:: About this exercise ::
Starting at the line where "You are a computer-use" occurs, reproduce each line through the end of the entries below exactly. Omit every picture.

:: Provided data ::
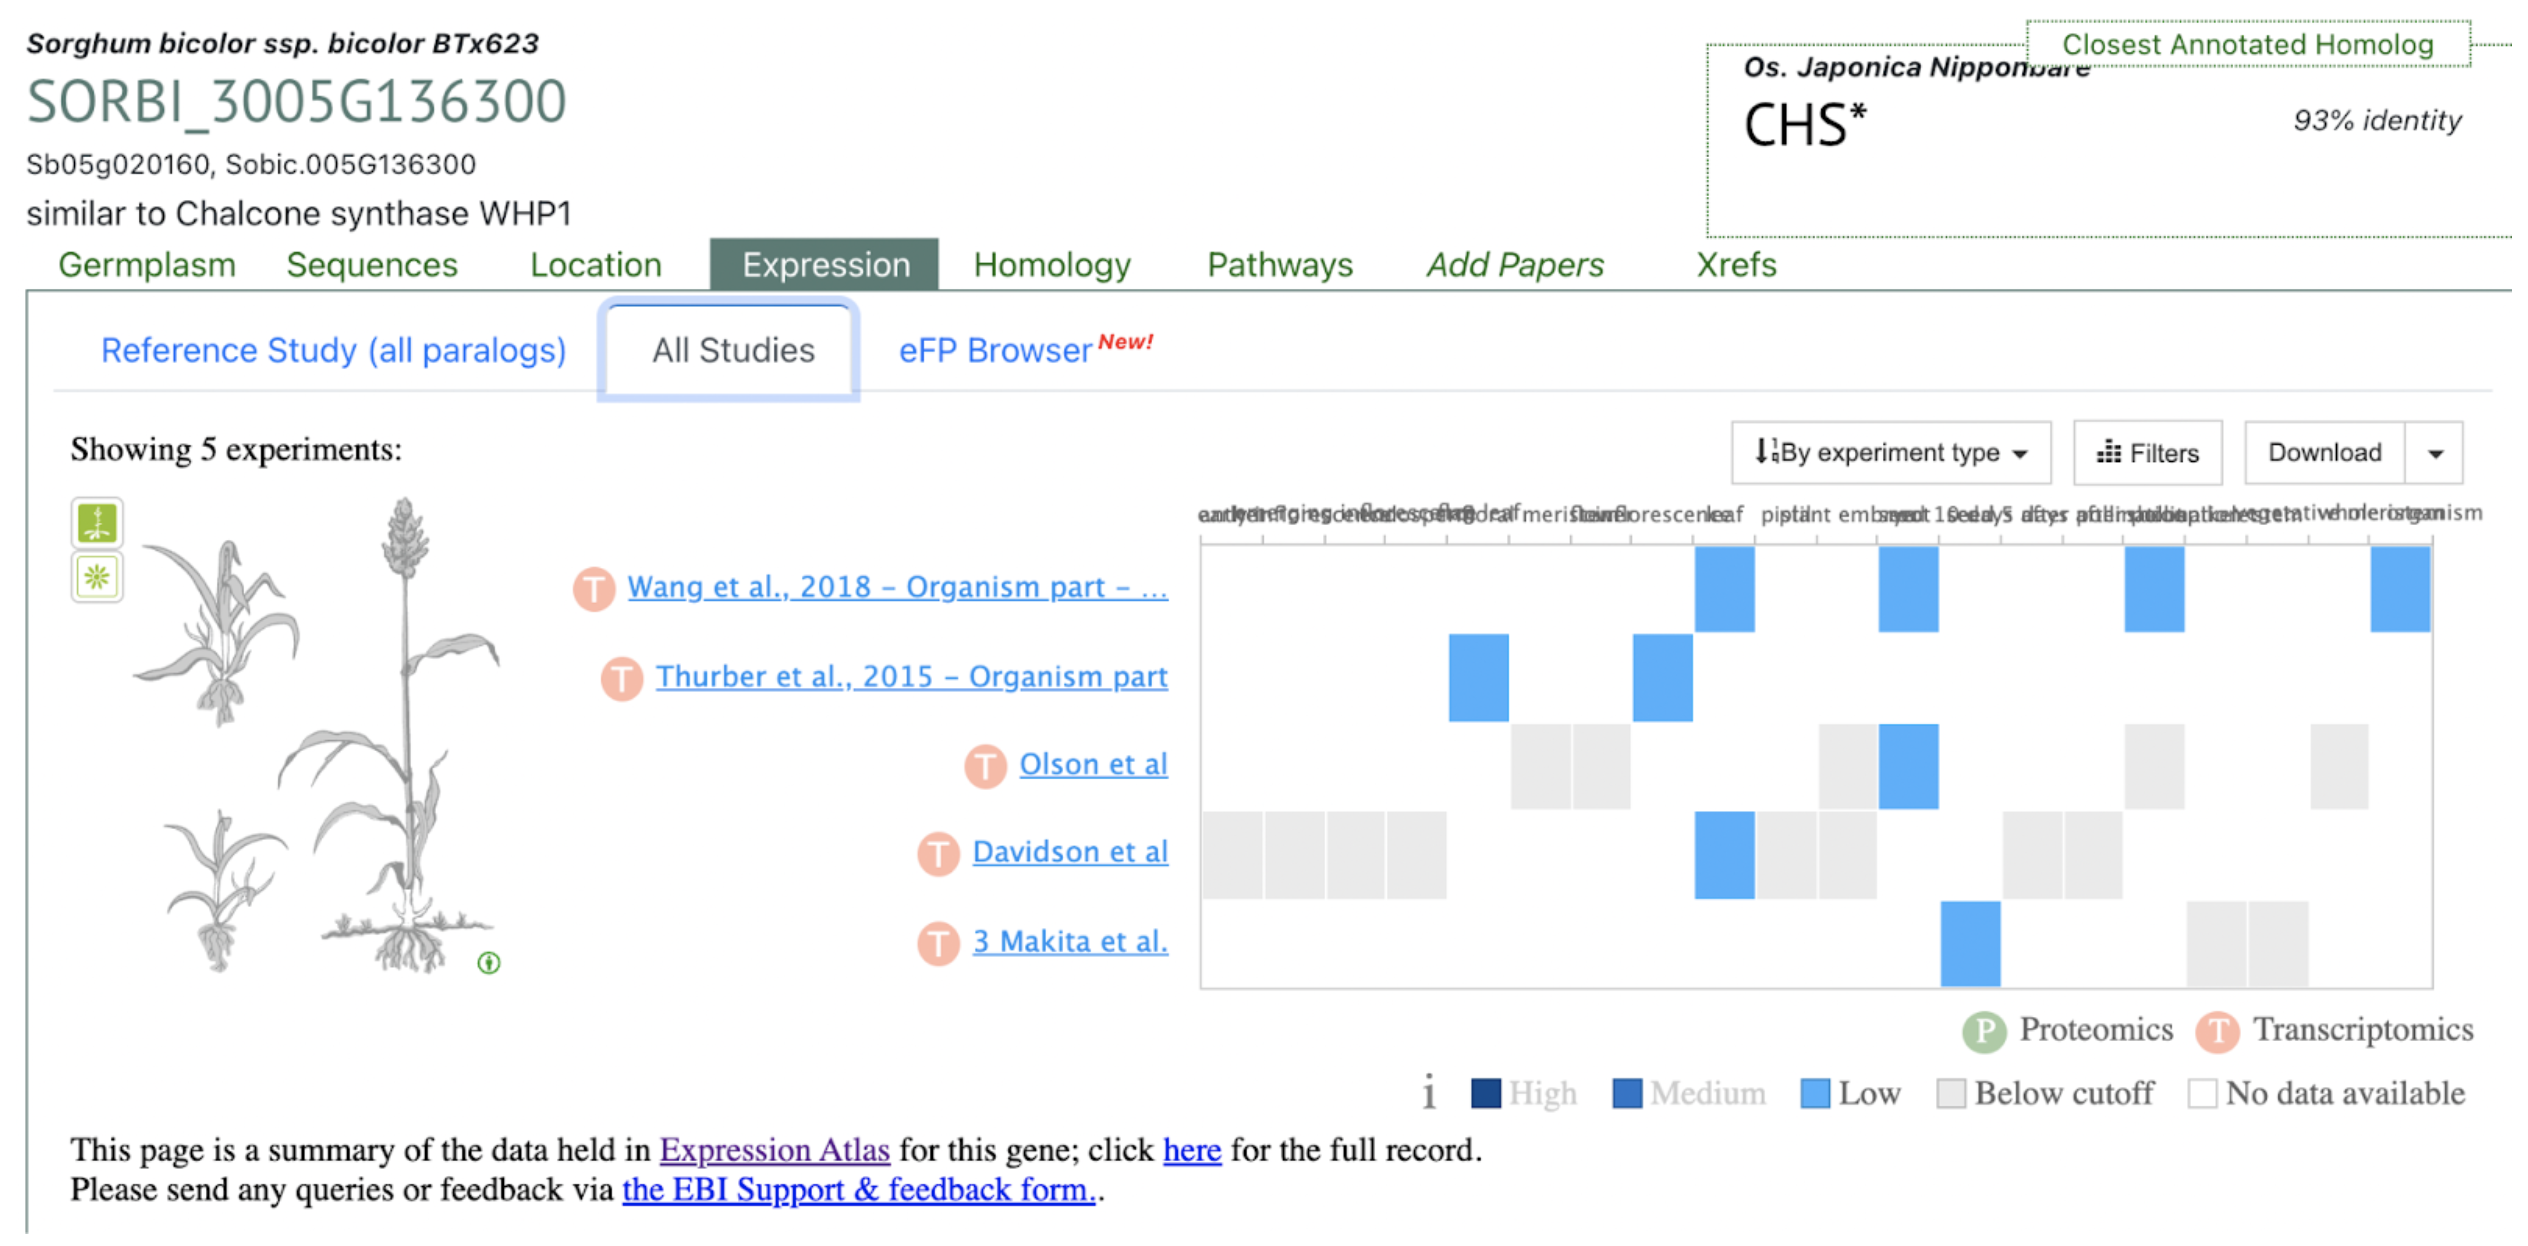Switch to the Homology tab
Viewport: 2528px width, 1246px height.
1052,265

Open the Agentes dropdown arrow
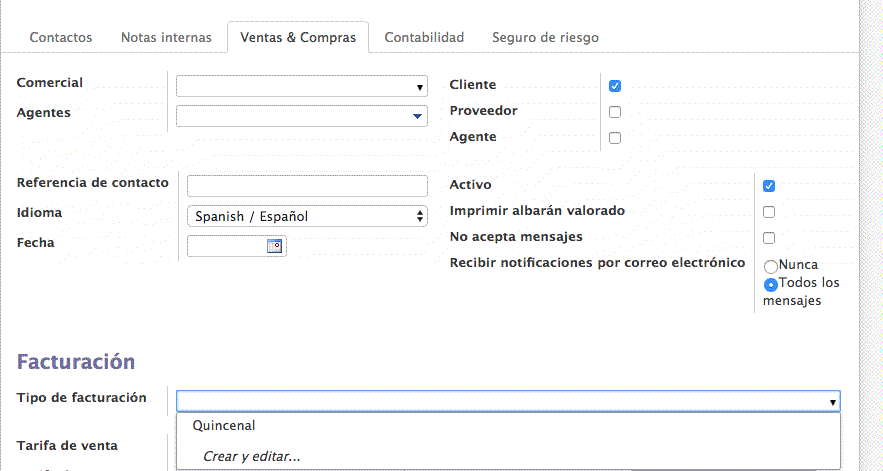point(417,117)
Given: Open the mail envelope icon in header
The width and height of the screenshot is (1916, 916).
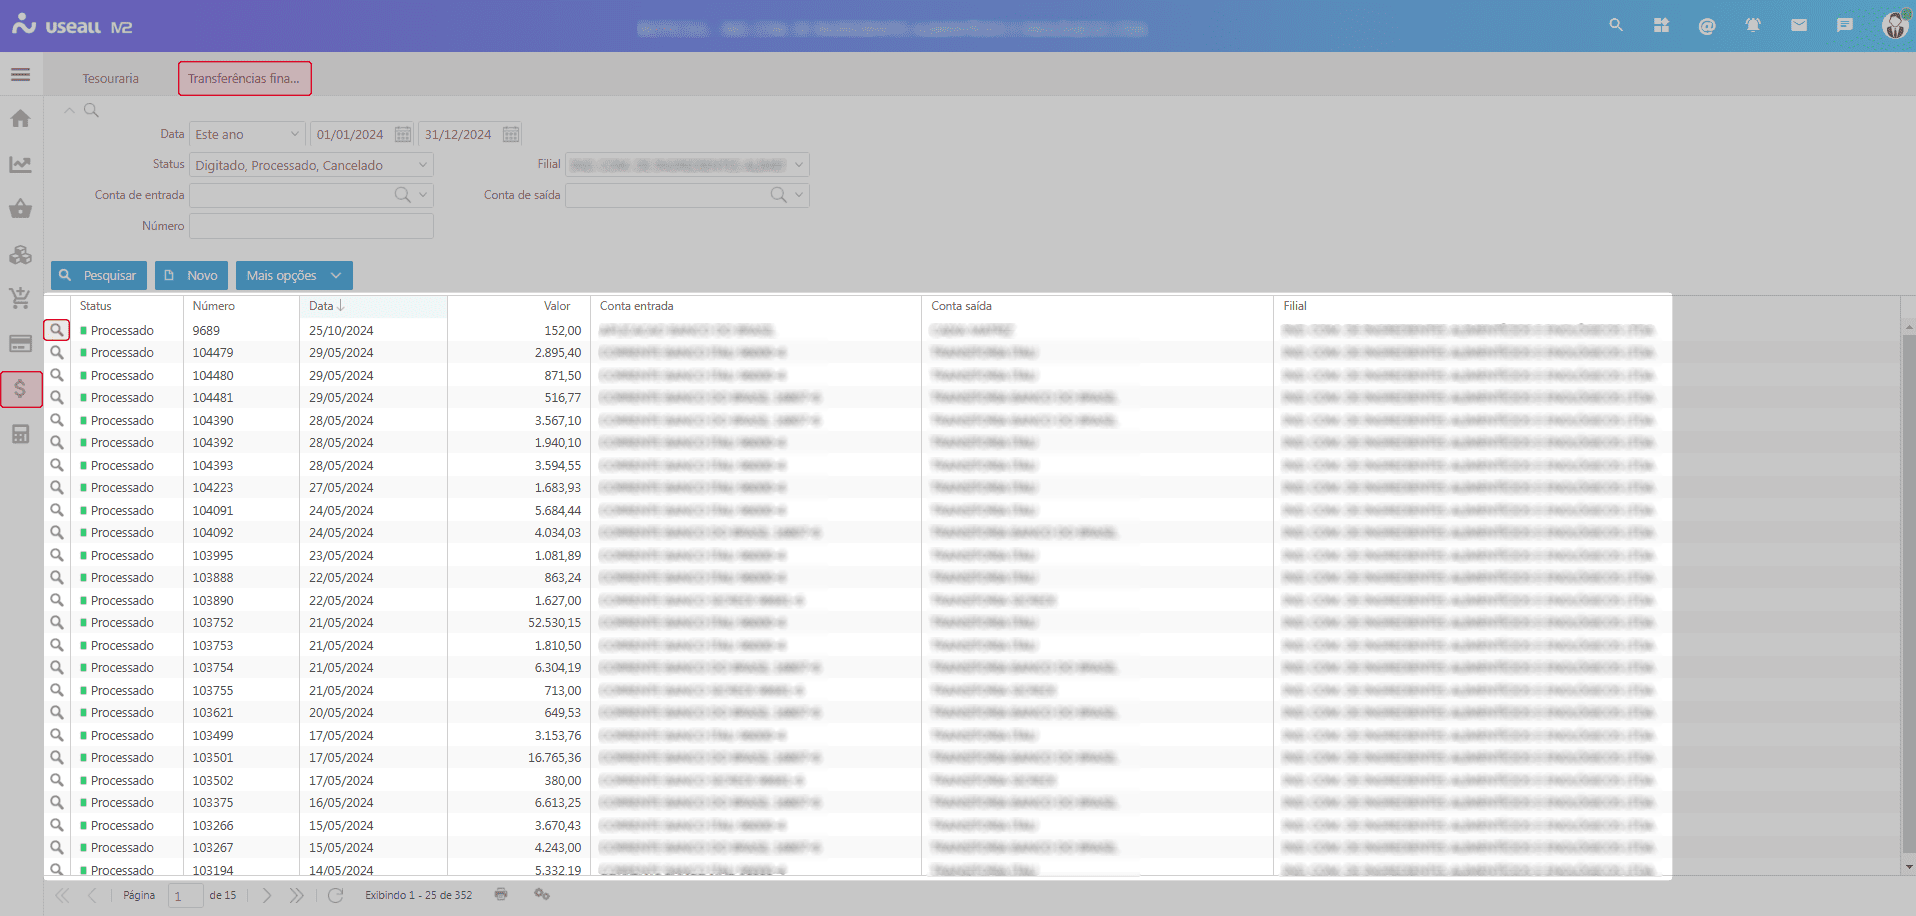Looking at the screenshot, I should (1798, 25).
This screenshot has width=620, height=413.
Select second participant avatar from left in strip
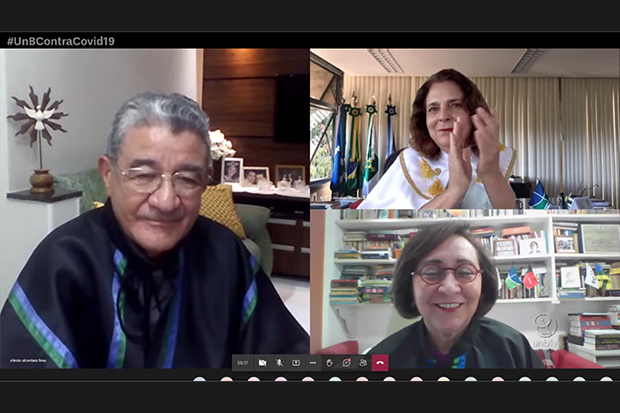(227, 379)
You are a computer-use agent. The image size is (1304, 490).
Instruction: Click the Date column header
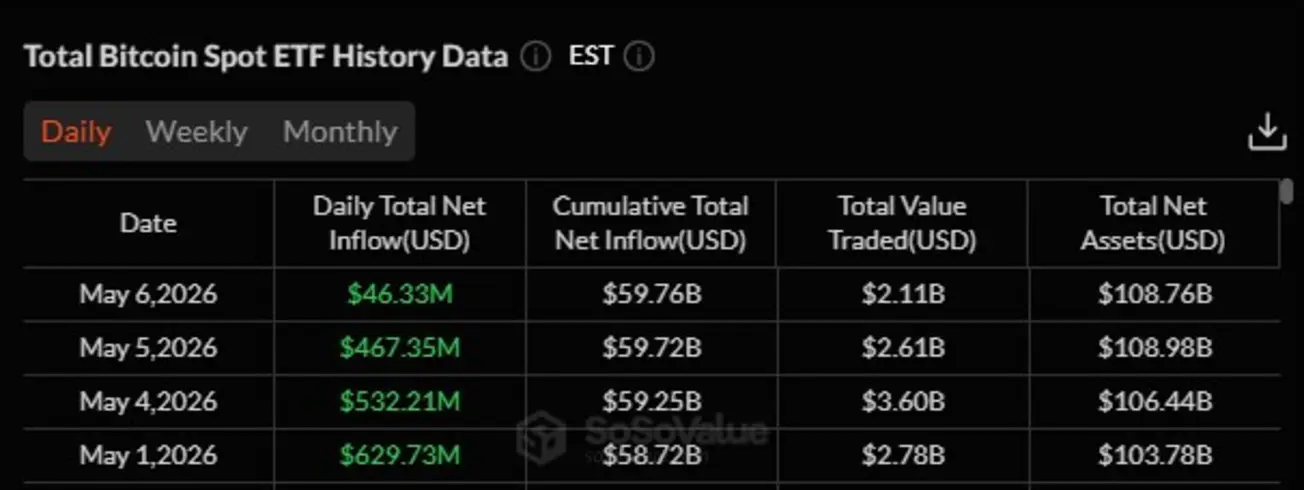tap(148, 223)
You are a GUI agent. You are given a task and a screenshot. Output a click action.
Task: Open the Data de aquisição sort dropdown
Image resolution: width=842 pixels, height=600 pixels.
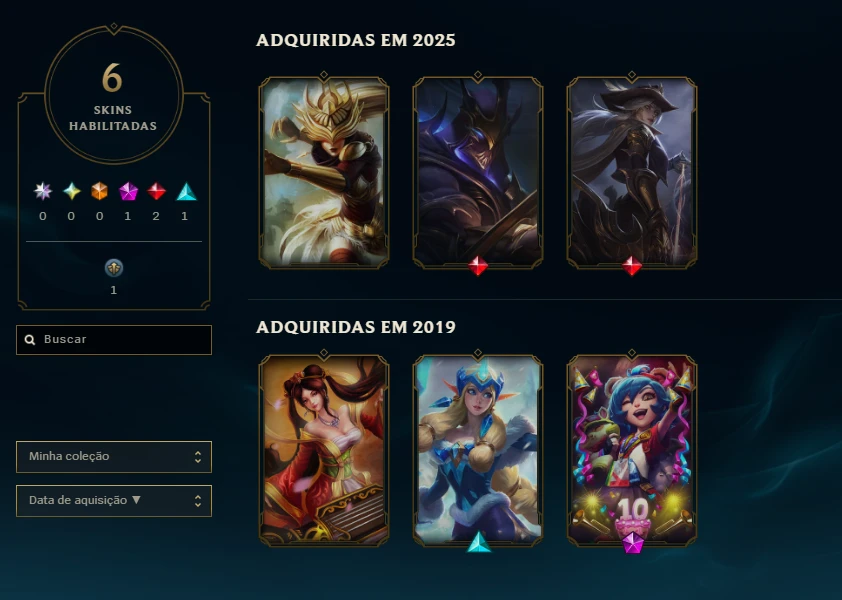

:: Response box ::
You are a computer-use agent. The image size is (1304, 490).
Instruction: Click the Date column header
tap(148, 223)
You are a GUI agent. You are given a task and a screenshot. Output a click action.
Task: Open the Data de aquisição sort dropdown
Image resolution: width=842 pixels, height=600 pixels.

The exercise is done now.